Burkina Faso: Lutte contre le terrorisme - Des commerçants prêts à aller au front

Ce ne sont pas les propositions qui manquent dans la lutte contre le terrorisme au Burkina. La preuve, après la décision du président du Faso de recruter des volontaires pour la défense de la mère partie, le Réseau des syndicats et associations de commerçants pour le développement du secteur privé du Burkina Faso (RSACDSP) se dit « prêt à aller au front au prix de sa vie ».

Il en a fait l'annonce au cours d'une conférence de presse qui lui a aussi permis de se prononcer sur la situation nationale. C'était le mercredi 13 novembre 2019 à Ouagadougou.

Face aux attaques terroristes auxquelles le Pays des hommes intègres fait face depuis un certain temps, le Réseau des syndicats et associations de commerçants pour le développement du secteur privé du Burkina Faso (RSACDSP) est sorti de son silence.

Le Réseau veut, par cette sortie médiatique, apporter son soutien au président Roch Marc Christian Kaboré suite à son appel aux volontaires à se faire enrôler pour défendre la nation.

Après une minute de silence à la mémoire des victimes des attaques terroristes, le président du RSACDSP, El Hadj Moumouni Kaboré, a condamné les attaques terroristes qui endeuillent la nation. Sans détour, il a affirmé qu'ils sont prêts à rejoindre les rangs de l'armée pour en finir avec le terrorisme.

A son avis, le président du Faso veut une union sacrée de tous les fils et filles du pays et tout Burkinabè doit se sentir concerné par cet appel. Selon le premier responsable du réseau, la prospérité de leurs activités dépend de la sécurité du pays.

Un engagement véritable des uns et des autres serait donc d'un grand apport dans la lutte contre les forces du mal, car c'est ensemble qu'on peut espérer venir à bout des ennemis de la nation burkinabè.

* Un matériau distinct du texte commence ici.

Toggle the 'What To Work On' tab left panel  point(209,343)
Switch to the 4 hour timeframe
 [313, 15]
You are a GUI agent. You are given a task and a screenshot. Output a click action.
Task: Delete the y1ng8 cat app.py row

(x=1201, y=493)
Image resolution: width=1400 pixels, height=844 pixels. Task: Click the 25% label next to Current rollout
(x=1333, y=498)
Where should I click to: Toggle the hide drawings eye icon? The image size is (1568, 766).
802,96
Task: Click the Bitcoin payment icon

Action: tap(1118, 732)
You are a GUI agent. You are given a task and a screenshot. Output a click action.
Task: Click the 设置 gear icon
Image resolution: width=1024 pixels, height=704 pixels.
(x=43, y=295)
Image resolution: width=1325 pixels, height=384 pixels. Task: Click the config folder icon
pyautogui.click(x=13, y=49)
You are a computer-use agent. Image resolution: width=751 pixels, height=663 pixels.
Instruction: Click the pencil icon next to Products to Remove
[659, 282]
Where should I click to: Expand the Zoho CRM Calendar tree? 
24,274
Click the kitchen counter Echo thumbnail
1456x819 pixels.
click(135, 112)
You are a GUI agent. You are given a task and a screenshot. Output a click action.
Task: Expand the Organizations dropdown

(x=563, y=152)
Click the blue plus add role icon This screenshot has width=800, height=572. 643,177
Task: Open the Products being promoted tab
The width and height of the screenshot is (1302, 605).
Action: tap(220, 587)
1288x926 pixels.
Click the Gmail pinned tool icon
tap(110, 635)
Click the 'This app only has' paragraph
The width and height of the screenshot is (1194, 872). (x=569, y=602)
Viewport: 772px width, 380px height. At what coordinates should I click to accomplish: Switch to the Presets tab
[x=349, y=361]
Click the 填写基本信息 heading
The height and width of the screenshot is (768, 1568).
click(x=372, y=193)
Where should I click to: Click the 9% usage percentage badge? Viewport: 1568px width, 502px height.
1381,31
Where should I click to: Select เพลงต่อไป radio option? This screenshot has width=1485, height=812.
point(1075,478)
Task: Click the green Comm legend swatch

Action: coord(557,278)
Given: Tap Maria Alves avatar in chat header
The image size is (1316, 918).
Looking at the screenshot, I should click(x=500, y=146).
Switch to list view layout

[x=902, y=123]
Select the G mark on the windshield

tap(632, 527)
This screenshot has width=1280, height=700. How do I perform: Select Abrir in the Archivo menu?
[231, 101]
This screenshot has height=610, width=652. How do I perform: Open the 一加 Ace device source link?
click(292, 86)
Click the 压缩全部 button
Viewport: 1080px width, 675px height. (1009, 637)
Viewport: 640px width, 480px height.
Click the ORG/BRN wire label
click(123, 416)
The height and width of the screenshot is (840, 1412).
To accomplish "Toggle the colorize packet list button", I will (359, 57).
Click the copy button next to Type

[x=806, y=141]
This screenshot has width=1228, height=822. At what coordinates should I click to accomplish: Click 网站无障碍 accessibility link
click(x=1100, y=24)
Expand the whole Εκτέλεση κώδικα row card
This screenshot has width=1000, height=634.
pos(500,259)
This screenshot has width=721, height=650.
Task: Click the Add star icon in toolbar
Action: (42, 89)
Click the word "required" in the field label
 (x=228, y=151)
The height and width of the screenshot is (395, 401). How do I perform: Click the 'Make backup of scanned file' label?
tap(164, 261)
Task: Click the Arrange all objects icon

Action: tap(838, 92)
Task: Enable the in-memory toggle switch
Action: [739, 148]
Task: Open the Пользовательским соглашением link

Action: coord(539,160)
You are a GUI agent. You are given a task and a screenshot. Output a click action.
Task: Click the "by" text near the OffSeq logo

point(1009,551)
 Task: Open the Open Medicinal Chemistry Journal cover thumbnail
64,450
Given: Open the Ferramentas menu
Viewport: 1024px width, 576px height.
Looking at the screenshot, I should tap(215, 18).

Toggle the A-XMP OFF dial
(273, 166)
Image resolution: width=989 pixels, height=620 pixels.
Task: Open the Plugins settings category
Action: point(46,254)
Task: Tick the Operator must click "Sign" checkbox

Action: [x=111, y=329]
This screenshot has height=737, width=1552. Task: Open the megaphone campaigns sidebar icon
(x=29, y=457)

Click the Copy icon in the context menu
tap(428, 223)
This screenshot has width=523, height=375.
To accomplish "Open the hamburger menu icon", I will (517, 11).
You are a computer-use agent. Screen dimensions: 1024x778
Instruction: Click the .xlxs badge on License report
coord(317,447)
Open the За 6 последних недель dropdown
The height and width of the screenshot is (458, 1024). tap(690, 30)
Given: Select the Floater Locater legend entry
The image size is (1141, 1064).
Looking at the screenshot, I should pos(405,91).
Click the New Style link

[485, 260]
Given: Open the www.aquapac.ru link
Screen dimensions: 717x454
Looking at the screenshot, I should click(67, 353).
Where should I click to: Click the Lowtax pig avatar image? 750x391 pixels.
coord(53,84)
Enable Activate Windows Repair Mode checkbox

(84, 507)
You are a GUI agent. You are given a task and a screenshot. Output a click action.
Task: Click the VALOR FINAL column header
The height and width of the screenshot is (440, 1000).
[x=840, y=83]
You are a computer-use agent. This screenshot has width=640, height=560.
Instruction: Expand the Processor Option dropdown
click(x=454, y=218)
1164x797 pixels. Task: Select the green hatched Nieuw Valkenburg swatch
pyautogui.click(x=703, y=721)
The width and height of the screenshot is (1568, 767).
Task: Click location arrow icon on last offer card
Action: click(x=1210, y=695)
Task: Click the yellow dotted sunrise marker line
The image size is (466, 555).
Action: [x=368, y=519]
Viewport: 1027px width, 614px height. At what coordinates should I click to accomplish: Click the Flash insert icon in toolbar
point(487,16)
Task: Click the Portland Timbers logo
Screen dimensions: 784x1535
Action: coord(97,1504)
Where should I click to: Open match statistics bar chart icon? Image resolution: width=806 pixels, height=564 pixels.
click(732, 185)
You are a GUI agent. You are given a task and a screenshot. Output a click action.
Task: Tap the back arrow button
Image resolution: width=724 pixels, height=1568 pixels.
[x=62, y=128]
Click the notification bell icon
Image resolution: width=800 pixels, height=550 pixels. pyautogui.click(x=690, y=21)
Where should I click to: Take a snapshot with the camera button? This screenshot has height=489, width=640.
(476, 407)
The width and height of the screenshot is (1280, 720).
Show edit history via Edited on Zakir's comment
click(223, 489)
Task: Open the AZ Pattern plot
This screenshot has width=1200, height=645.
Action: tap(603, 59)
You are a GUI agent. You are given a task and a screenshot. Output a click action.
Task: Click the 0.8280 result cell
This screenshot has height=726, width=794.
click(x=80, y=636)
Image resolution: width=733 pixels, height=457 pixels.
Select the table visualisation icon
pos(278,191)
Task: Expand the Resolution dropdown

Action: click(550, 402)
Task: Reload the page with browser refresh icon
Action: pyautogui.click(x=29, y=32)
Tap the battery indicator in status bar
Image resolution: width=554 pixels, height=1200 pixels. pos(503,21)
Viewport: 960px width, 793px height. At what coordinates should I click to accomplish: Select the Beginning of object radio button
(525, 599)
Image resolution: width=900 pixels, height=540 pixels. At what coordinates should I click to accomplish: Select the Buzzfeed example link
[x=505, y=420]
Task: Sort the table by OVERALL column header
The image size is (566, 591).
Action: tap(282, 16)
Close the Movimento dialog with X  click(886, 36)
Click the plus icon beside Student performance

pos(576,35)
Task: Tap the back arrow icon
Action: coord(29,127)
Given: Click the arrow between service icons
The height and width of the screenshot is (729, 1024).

Les orateurs du jour ont exhorté les groupes d'autodéfense à saisir cette occasion pour prouver au peuple burkinabè que cette guerre n'est pas seulement l'affaire du gouvernement mais celle de tous les citoyens.

Visiblement très remontés, les conférenciers ont dit qu'ils ne comprennent pas le silence des opérateurs économiques et de certains ministres dans cette lutte contre le terrorisme.

Et de faire remarquer qu'après les événements malheureux ces derniers n'ont manifesté aucun soutien ni organisé de rencontre pour évoquer le problème. A les entendre, le président du Faso est seul dans cette quête permanente de paix.

Par ailleurs, les conférenciers invitent la Chambre de commerce et d'industrie du Burkina Faso, à travers le ministère du Commerce, à organiser une grande rencontre du secteur privé pour une réaction rapide de soutien et d'accompagnement des Forces de défense et de sécurité (FDS). Ils les exhortent à se donner la main et à se joindre au pouvoir en place afin de lutter contre les terroristes

De l'avis du président de l'Association Burkinbi, Souleymane Ouédraogo, le « plus rien ne sera comme avant » est devenu pire. Pour sa part, tous les Burkinabè doivent collaborer pour l'intérêt supérieur de la nation.

Le réseau lance un appel à tous les Burkinabè à taire leurs différences et appelle à l'union sacrée pour combattre les terroristes et les autres ennemis du peuple.